FIG. 3 (A, B, C, D e E) Fotografia e desenho da parede labiríntica da caixa de tímpano, mostrando fóssulas da janela do vestíbulo de largura máxima. (1) Estribo na fóssula da janela do vestíbulo. (2) Canal facial. (3) Processo cocleariforme. (4) Promontório. (5) Fóssula da janela da cóclea. (6) Eminência piramidal.



O pólo anterior destas fóssulas era também mais largo do que o dio, porém, em alguma o processo cocleariforme projetava-se sobre estreitando-a (Fig. 3 - C).

O pólo posterior como já foi descrito tem seu estreitamento condicionado pela presença do pontículo do promontório e êste fato vem se confirmar em 10 preparações nas quais o pontículo ou não existia ou era formado por um delgado e curto processo ósseo promontorial e uma dobra mucosa, estas foram as fóssulas que apresentaram a largura máxima sendo o pólo posterior tão largo quanto o têrço médio.

Discussão

Os resultados mostram que a fóssula da janela do vestíbulo pode apresentar diferentes graus de estreitamento, apresentando-se com a forma desde uma fenda de 1,2 mm situada entre o canal do facial e o promontório até a de uma apreciável abertura de 2,5 mm.

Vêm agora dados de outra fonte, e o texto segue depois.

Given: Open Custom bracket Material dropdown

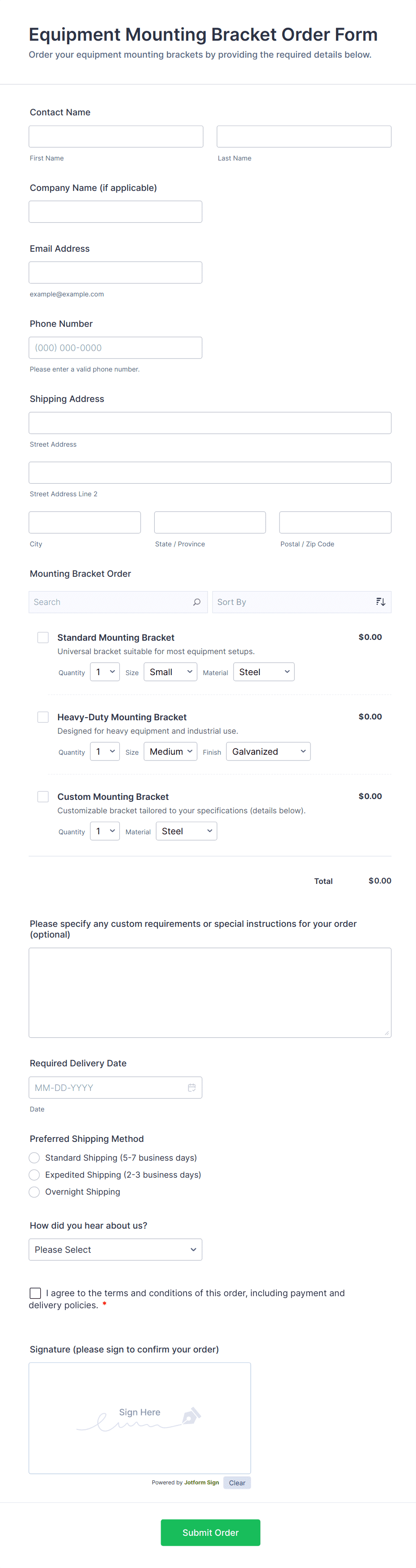Looking at the screenshot, I should pos(187,832).
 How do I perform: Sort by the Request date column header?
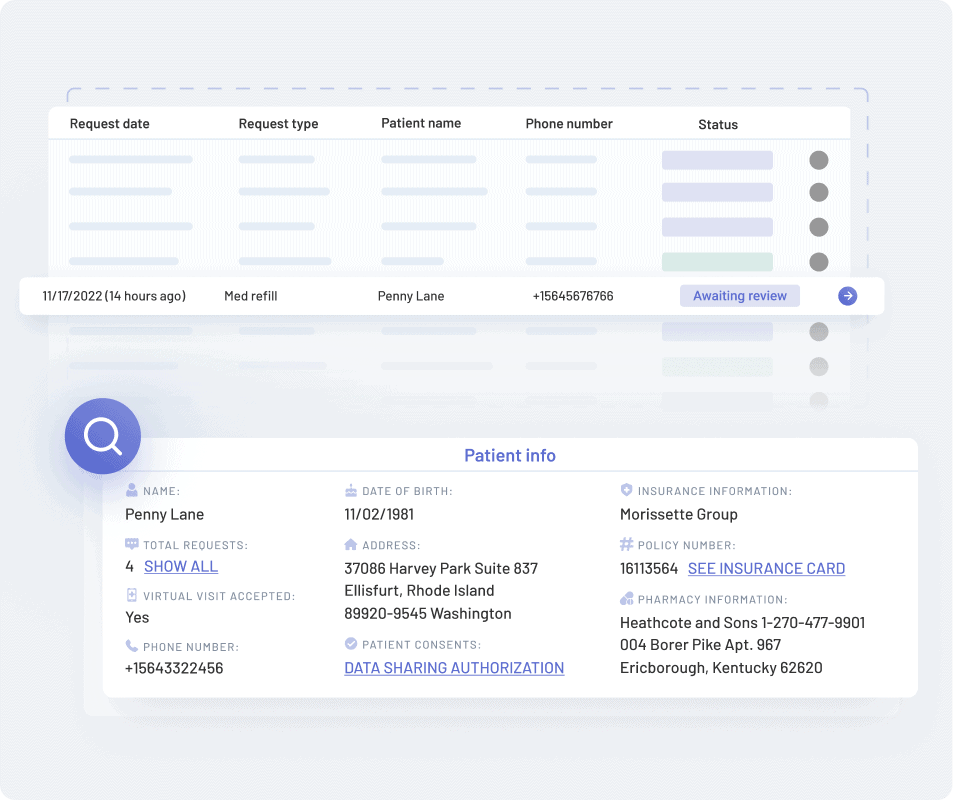click(x=109, y=124)
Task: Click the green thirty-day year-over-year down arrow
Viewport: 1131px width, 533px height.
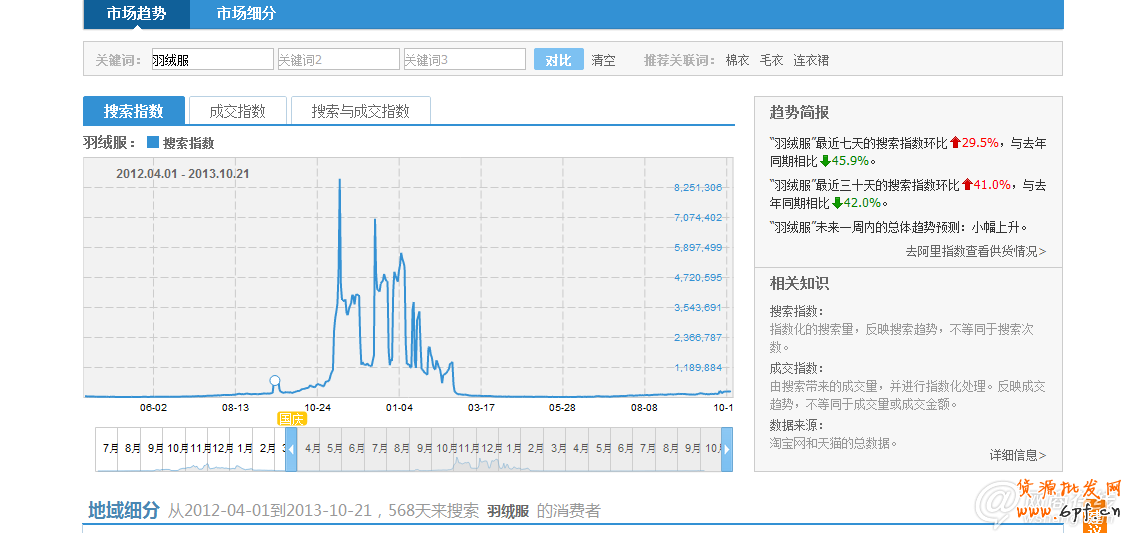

O maior estreitamento verificado na fóssula vestibular impedia que se retirasse o estribo íntegro como se observa em alguns animais 11,12 sendo os fatôres que concorrem para êsse fenômeno, a saliência pronunciada do canal do facial na sua terceira porção3 e a face do promontório voltada para a fóssula, mais reta do que curva. O estreitamento causado pelo canal do facial, acontece mais facilmente quando o nervo está exposto, devido a ausência da parede óssea 1, 2, 3, 5, 7, 8, 9, 10, 14 do canal, ou pelas variaçães que este nervo pode apresentar 4, 6, 8 ,10.

Êsse estreitamento exagerado ocorre em 11,11% dos casos estudados cuja largura do terço médio da fóssula variava de 1,2 mm a 1,5 mm.

As fóssulas que apresentavam largura compreendida entre 1,6 mm a 2 mm representam um grau médio de estreitamento e isto ocorreu em 61,48%, do material que examinamos.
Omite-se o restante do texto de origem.